II. The Necessary and Proper Clause, the Electoral Count Act, and the 2020 Election
A number of legal writers, including Professor Michael Ramsey in his excellent recent commentary on the Electoral Count Act, have assumed that the Necessary and Proper Clause grants Congress power to regulate federal functions. But consideration of the foregoing principles shows that this is not so. The Necessary and Proper Clause authorizes Congress to make “Laws.” If federal functions are governed directly by the Constitution and not by federal laws, the Clause is inapplicable on its face. Moreover, the Clause applies to the “Government of the United States” and to its “Department[s]” and “Officer[s].” State legislatures, governors, the Electoral College, and independent conventions are not “Departments” of the federal government. Nor, really, is Congress when it acts in the amendment process or in a joint session for counting electoral votes. It exercises those functions as an independent assembly.

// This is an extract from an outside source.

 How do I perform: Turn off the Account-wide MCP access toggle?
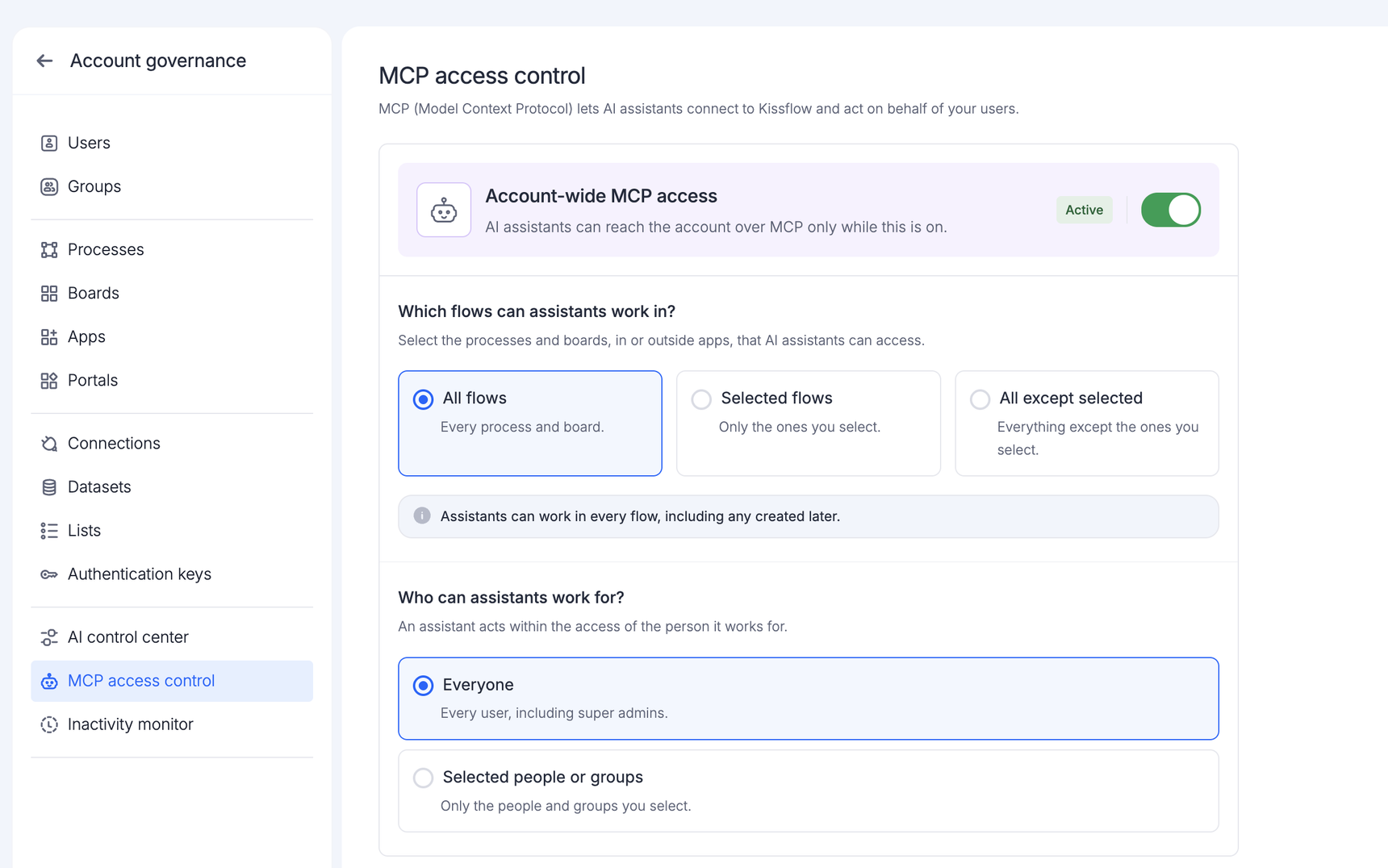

In 1975, John Paul Stevens, who was just about to ascend to the Supreme Court, chaired a three-judge district court panel in a case called Dyer v. Blair (pdf). The issue was the validity of the Illinois legislature’s ratification of the Equal Rights Amendment. I commend this case as a source of federal function law. Justice Stevens’ most relevant point for our purposes is this: When a legislature or convention exercises a federal function, statutory law on the subject is advisory only. The assembly may choose to comply with it, and that choice may be inferred from the assembly’s action. But the assembly is not required to comply with it.
It follows that the Electoral Count Act is unconstitutional as a statute. It is valid only as a recommendation to the joint session of Congress, which may opt to follow or disregard it.

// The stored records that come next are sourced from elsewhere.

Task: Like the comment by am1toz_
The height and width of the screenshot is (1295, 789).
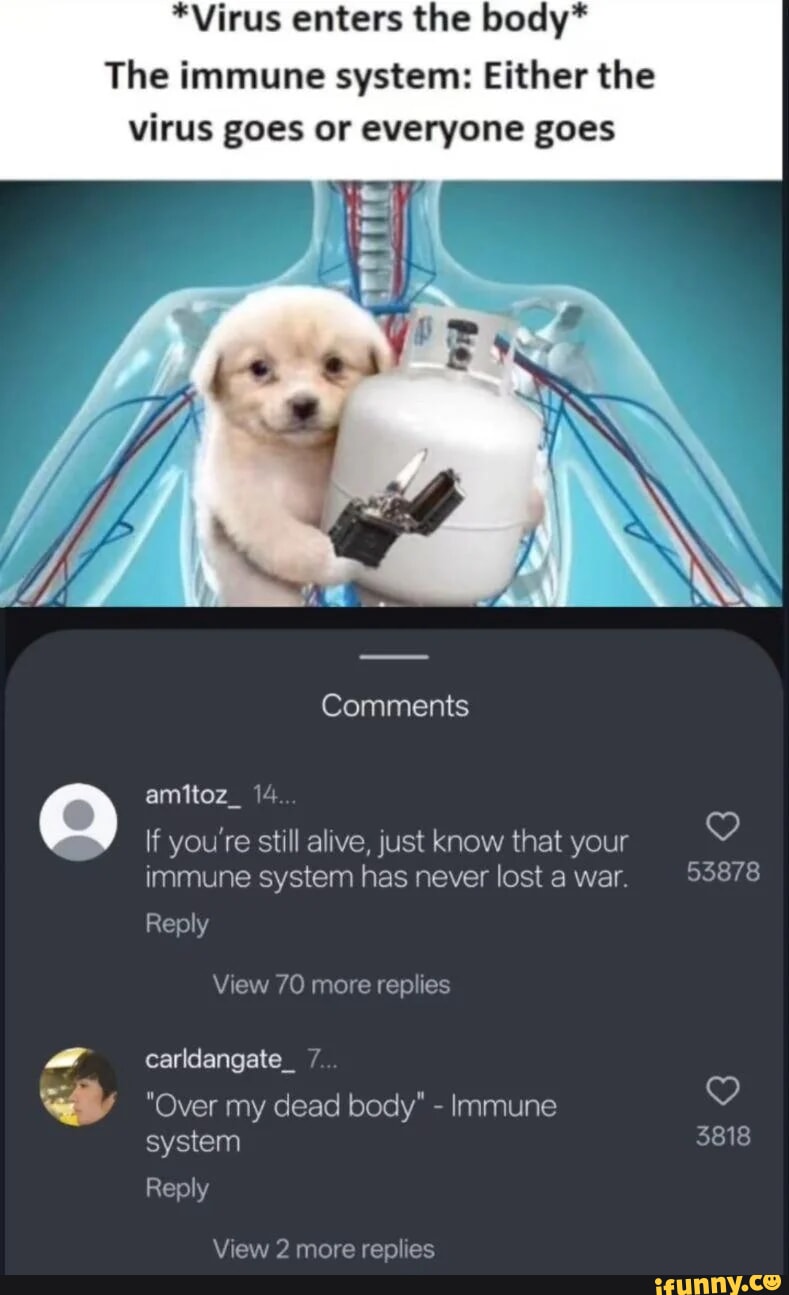Action: (x=724, y=826)
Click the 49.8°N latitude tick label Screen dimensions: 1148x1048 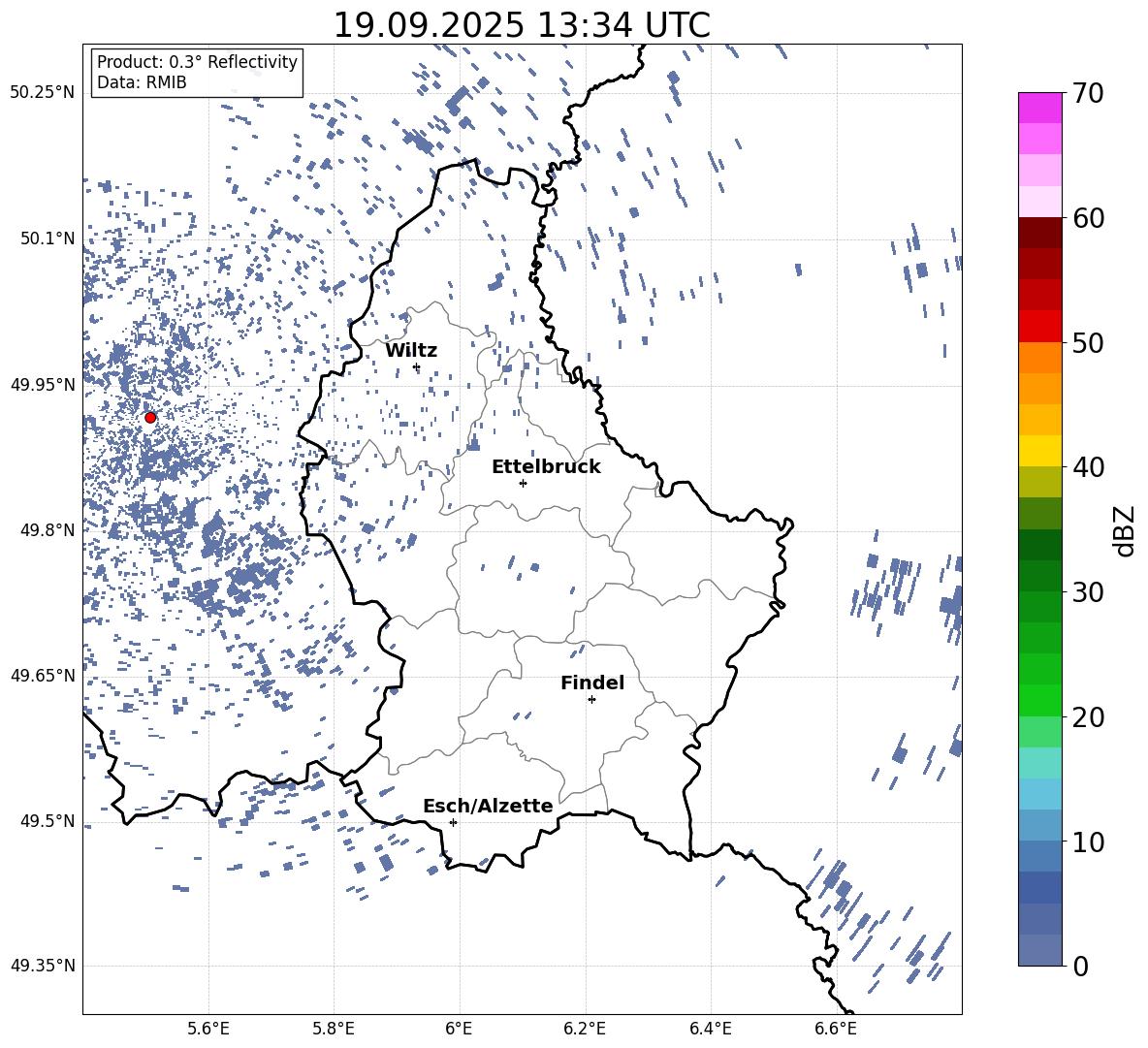click(x=43, y=530)
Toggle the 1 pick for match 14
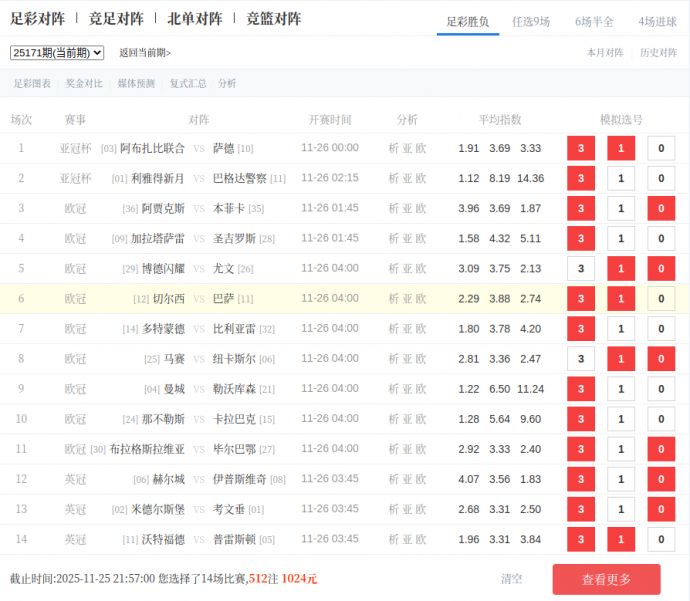The height and width of the screenshot is (601, 690). (x=621, y=540)
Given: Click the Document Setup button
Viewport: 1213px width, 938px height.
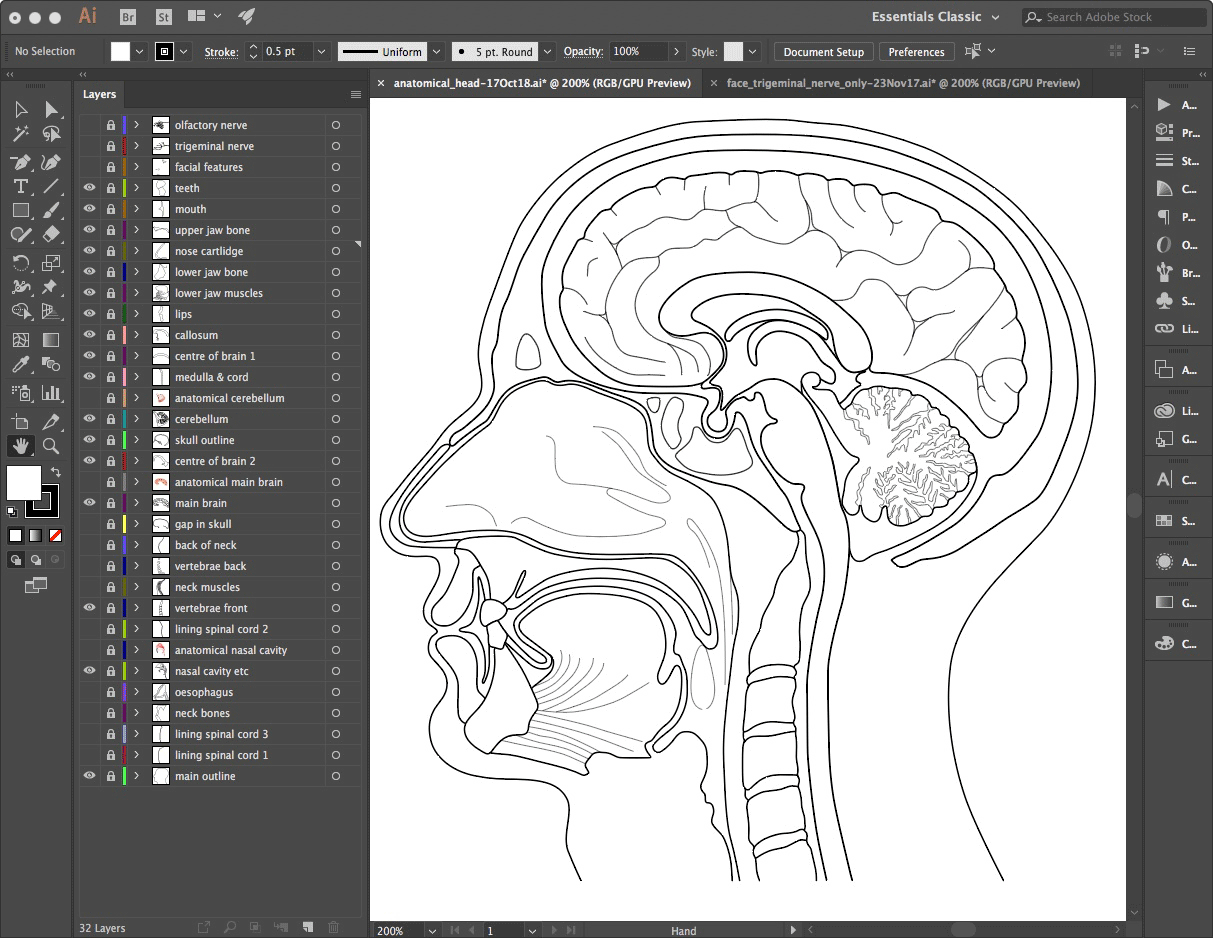Looking at the screenshot, I should [823, 51].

As for the 2020 presidential election, federal function law makes it clear that the legislatures in states with disputed presidential election results could respond as independent assemblies. They didn’t need the governor to call them into session. They could call themselves into session. They didn’t need the governor to sign their bills. They didn’t need the governor at all.

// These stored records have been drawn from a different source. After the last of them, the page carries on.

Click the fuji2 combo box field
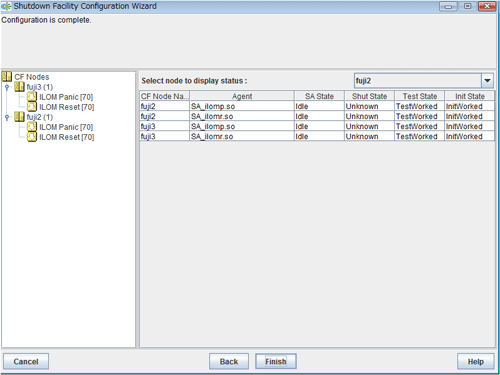Screen dimensions: 500x375 click(x=418, y=81)
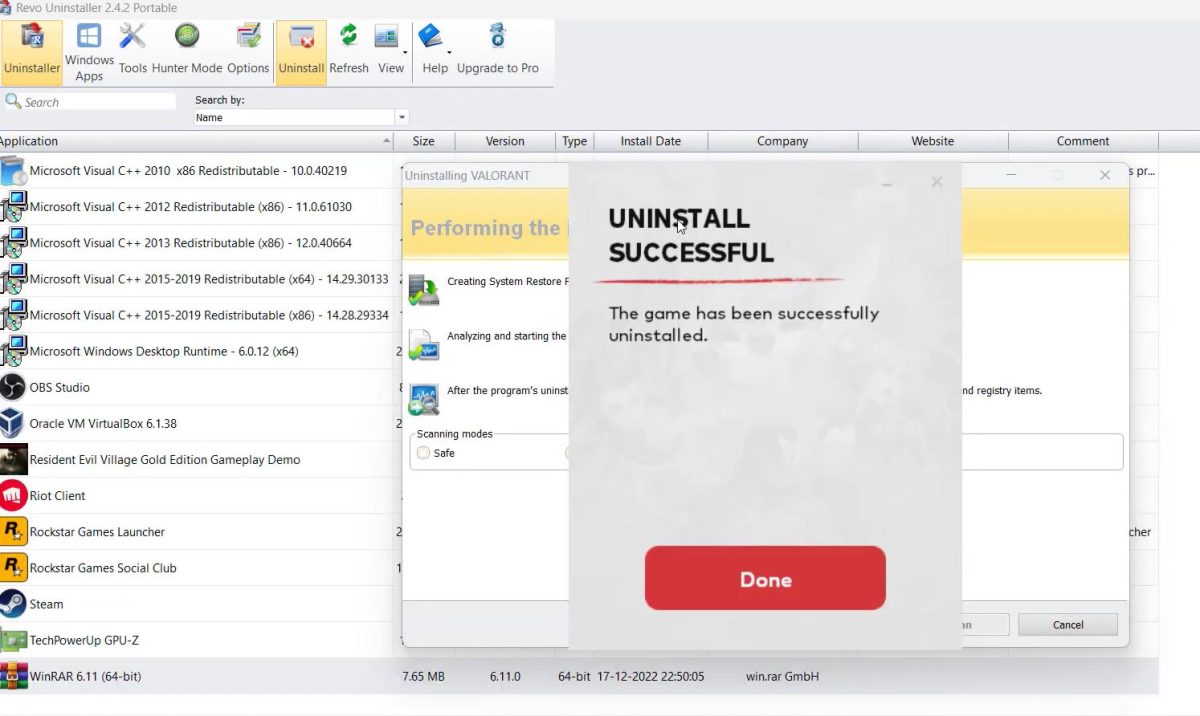This screenshot has width=1200, height=716.
Task: Open the Search by Name combo box
Action: click(x=301, y=117)
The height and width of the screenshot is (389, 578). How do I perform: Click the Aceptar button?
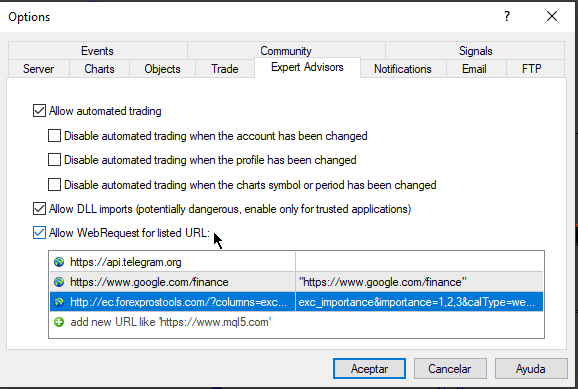pos(369,368)
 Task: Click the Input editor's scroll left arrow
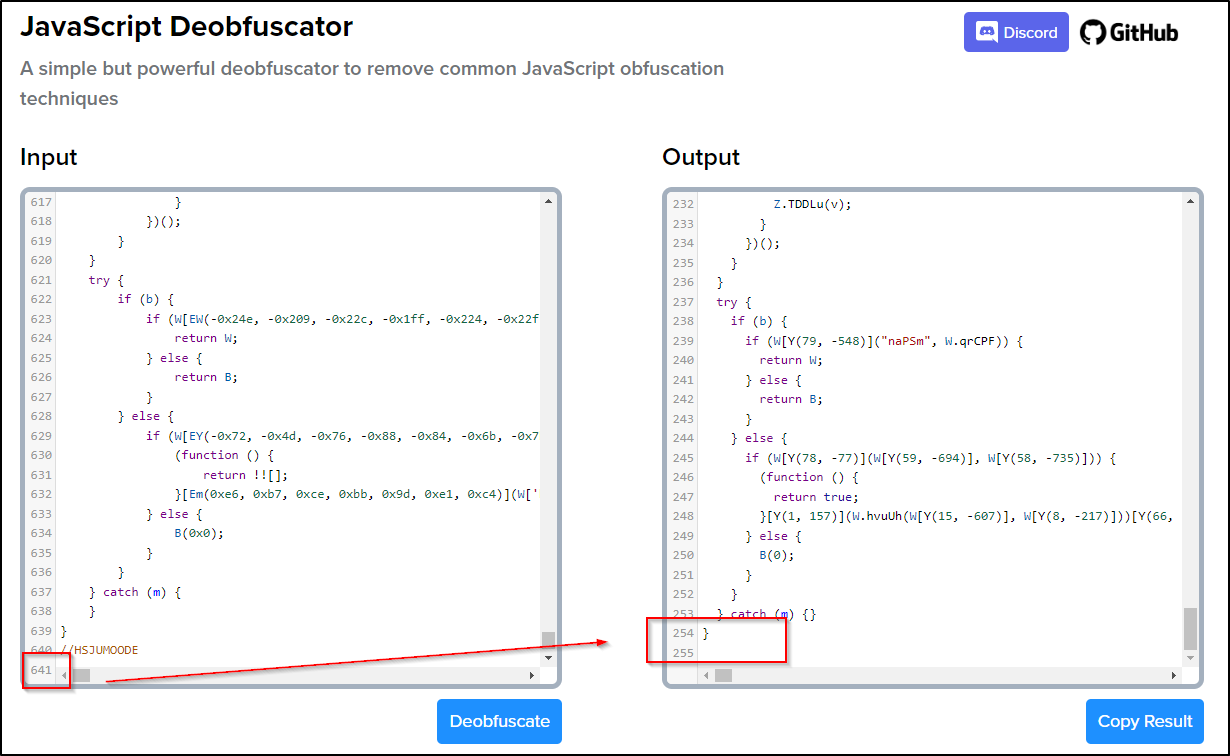[65, 676]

By the time state lawmakers learned this, however, it was too late to pursue most of the options they otherwise could have pursued.
III. A Failure in our Constitutional Law Courses
The realm of federal functions is an important area of constitutional law. It governs the amendment process. It governs, in large part, our presidential elections. It governs, to a certain extent, our congressional elections. But I’ve never heard of the subject being addressed in a law school constitutional law course. Perhaps a reader can tell me of one. Is it any wonder that state legislative counsel were ignorant of it?
One reason we exclude federal functions from constitutional law courses is what we include. If the available law school case books are any measure, we spend an average of two-thirds of our course time on only two percent of the Constitution—that is, on the First Amendment and on Sections 1 and 5 of the Fourteenth Amendment. Perhaps this is because we feel comfortable with the “common law”-type methodology the Supreme Court has imposed in those areas. Or, just as likely, it is because law professors like to talk about race, sex, and porn—or believe their students do.
Whatever the reason, I think it is perverse to spend so much class time on areas of recurrently-shifting jurisprudence, while neglecting constitutional principles that are just as central and far more enduring.
I retired from law teaching in 2010. Sometimes (although admittedly not often) I think I’d like to do it over.